# If you opt for voluntary redundancy can you get jobseekers benefit right away?



## finbar

Can some one tell me if you opt for voluntary redundancy can you get jobseekers benefit straight away?


----------



## MAM69

*Re: Voluntary redundancy*

It depends on the gross amount of your redundancy payment. I think if it is under €50000 you are entitled to it straight away otherwise it depends on the gross amount you received how many weeks you have to wait for it. Have a look at oasis.gov.ie for more info.


----------



## finbar

*Re: Voluntary redundancy*

We are looking at an average 20,000 in redundancy payments.
If you have recieved redundancy before would this affect
your entitlement to redundancy?


----------



## MAM69

*Re: Voluntary redundancy*

As far as I know you will be eligible for the Jobseeksers Benefit straight away. Statutory redundancy is tax free which works out at 2 weeks pay per year of employment. How you are taxed on the non statutory part of your lump sum will probably take into account the fact that you have received redundancy already. Have a look at revenue.ie it gives example on how your lump sum will be taxed


----------



## ClubMan

*Re: Voluntary redundancy*

See here on the taxation issue:

[broken link removed]

The main thing that matters for _Jobseekers Benefit _is your _PRSI _contribution history - see here. Either way you should sign on immediately at least so that you get _PRSI _credits while unemployed. 

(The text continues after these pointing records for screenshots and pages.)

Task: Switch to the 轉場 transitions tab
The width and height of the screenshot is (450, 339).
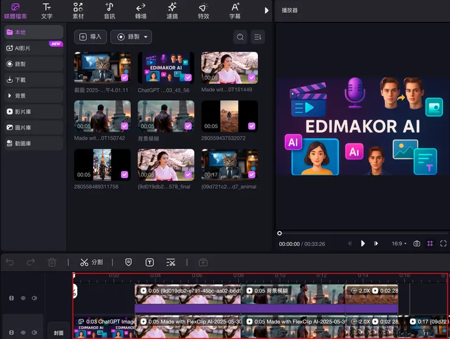Action: 140,10
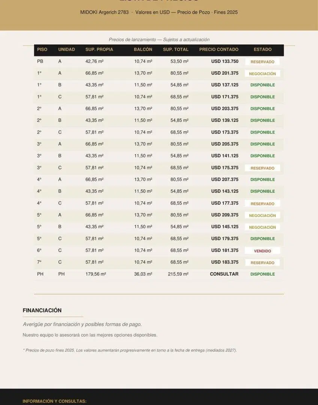Click RESERVADO badge on 4° C row
Image resolution: width=318 pixels, height=405 pixels.
[x=263, y=204]
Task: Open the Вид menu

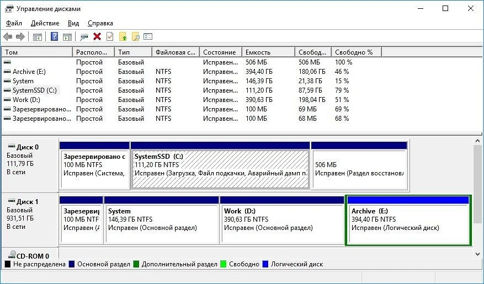Action: click(73, 23)
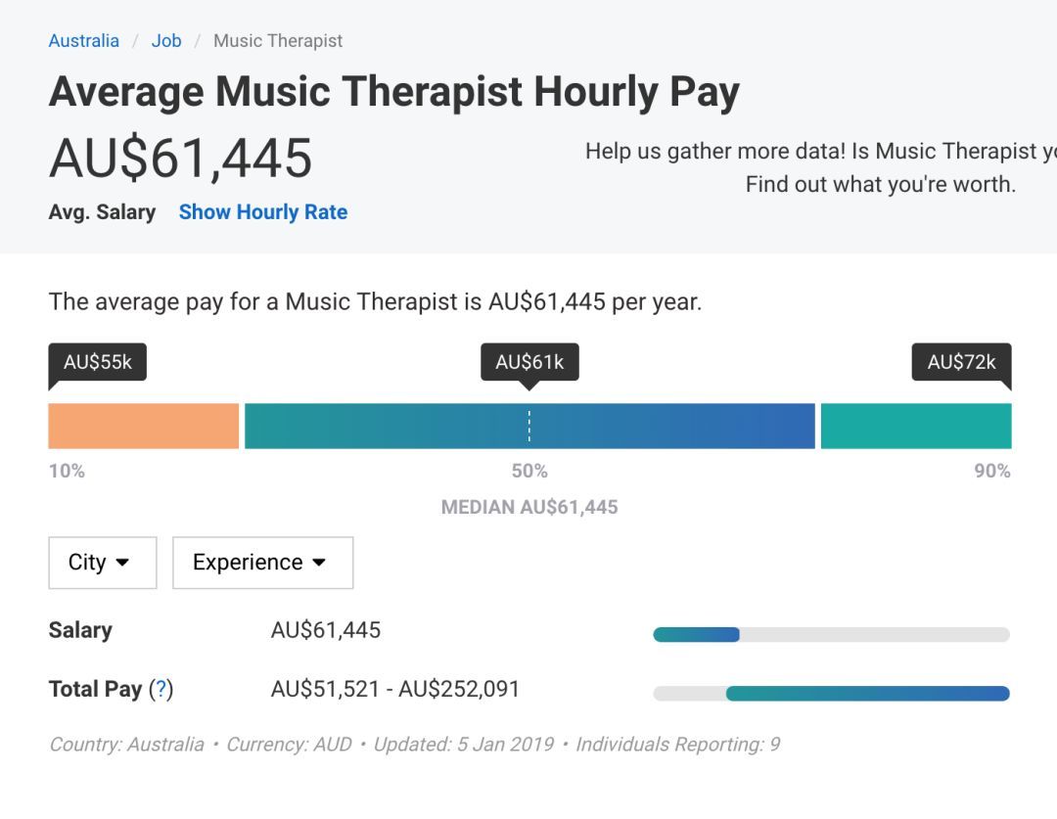
Task: Click the dashed median line in bar
Action: click(529, 427)
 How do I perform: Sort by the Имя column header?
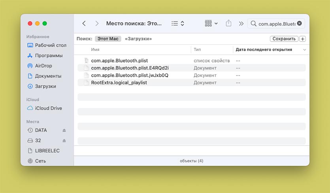[95, 50]
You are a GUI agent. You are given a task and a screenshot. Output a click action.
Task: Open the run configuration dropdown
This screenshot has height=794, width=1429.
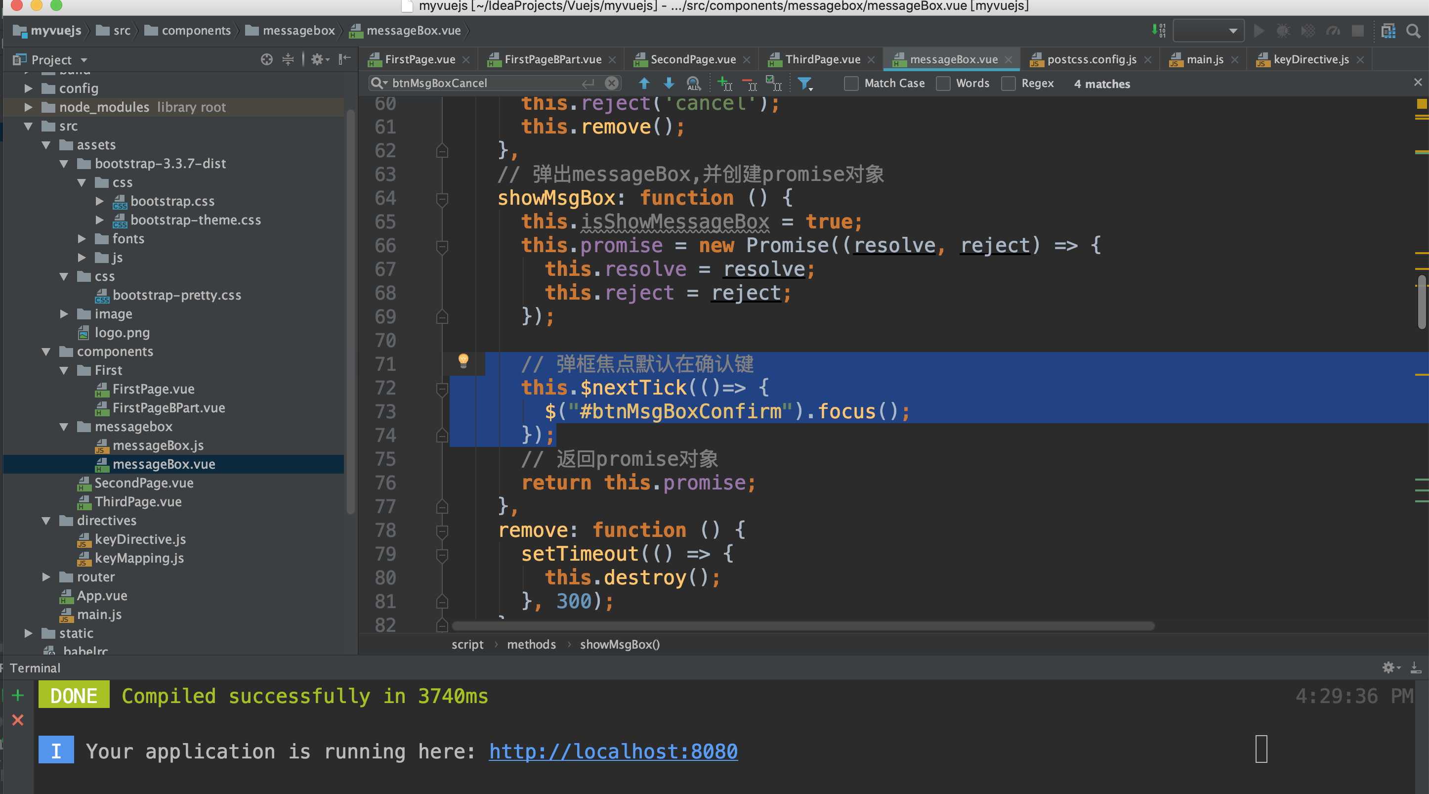click(1208, 31)
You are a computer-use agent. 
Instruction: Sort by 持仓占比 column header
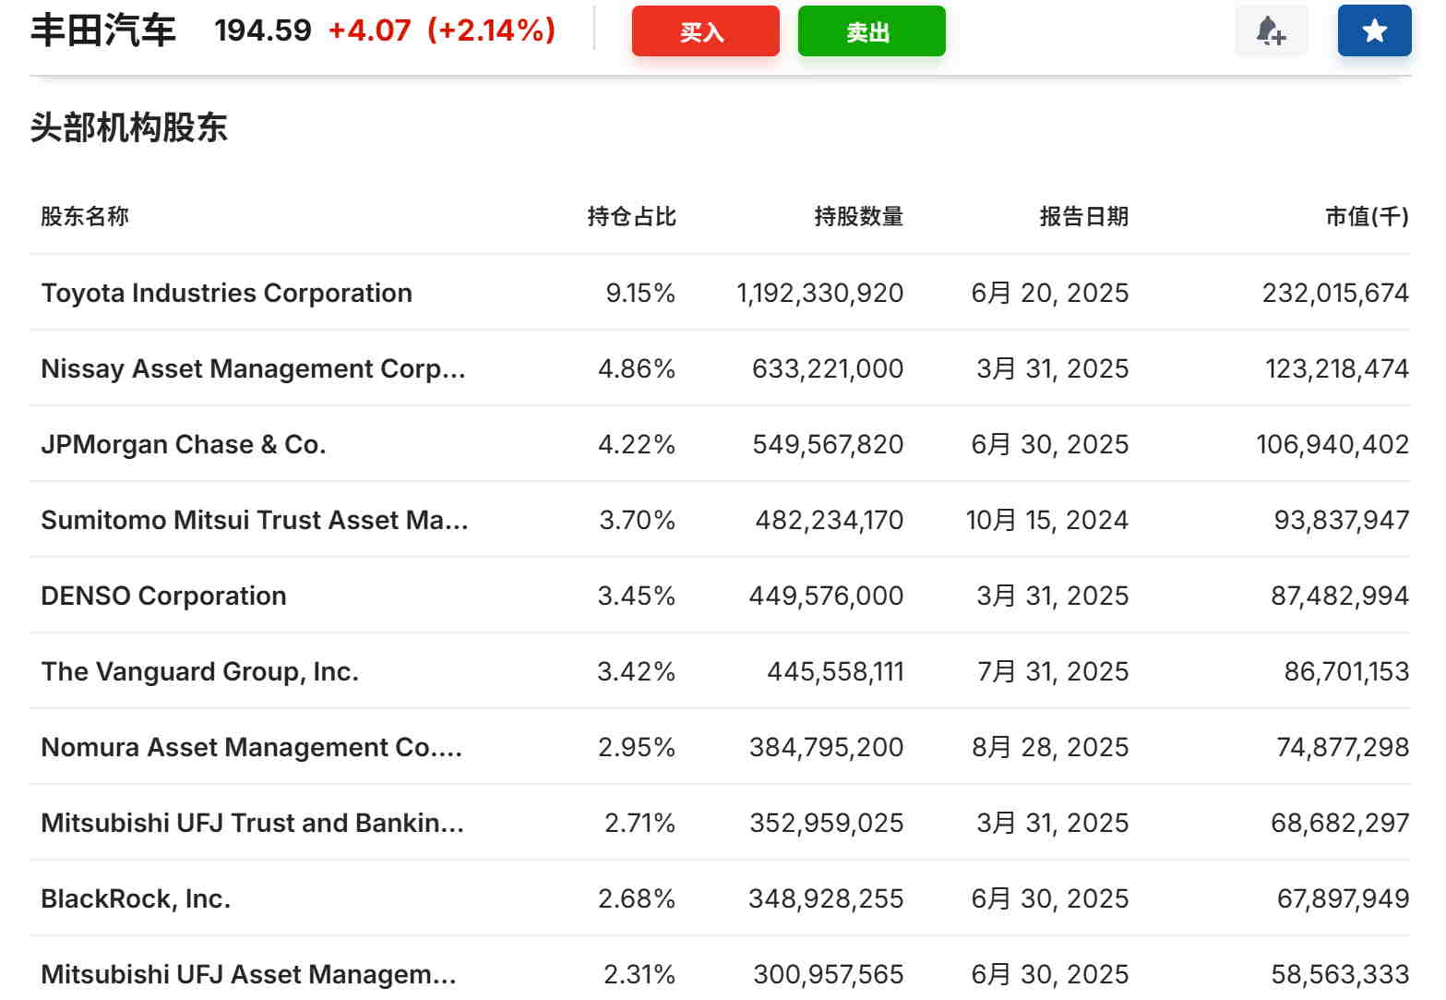631,217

Don't forget to claim tax back if applicable:

Form P50 -            First Claim for Repayment During Unemployment


----------



## bond-007

*Re: Voluntary redundancy*

If you take voluntary redundancy are you not treated as leaving your job and thus barred for 9 weeks from payment of benefits?


----------



## mmclo

Job Seekers Benefit...are you sure you're in the right country??


----------



## ClubMan

What do you mean? _Unemployment Benefit/Assistance _were renamed Jobseekers Benefit/Assistance here in _Ireland _a while back.


----------



## bond-007

Something that was kept fairly quiet imho.


----------



## ClubMan

bond-007 said:


> Something that was kept fairly quiet imho.


At least they haven't renamed the department itself for a few years! Maybe after the next election?


----------



## Welfarite

The renaming of unemployment payments to "jobseekers" is intended, I think, to put a positive spin on things: in other words "we are paying you to seek work not because you are unemployed". Wait until the National Development Plan kicks in and all "jobseekers" will be asked to do training, educate themselves or lose their entitlements!


----------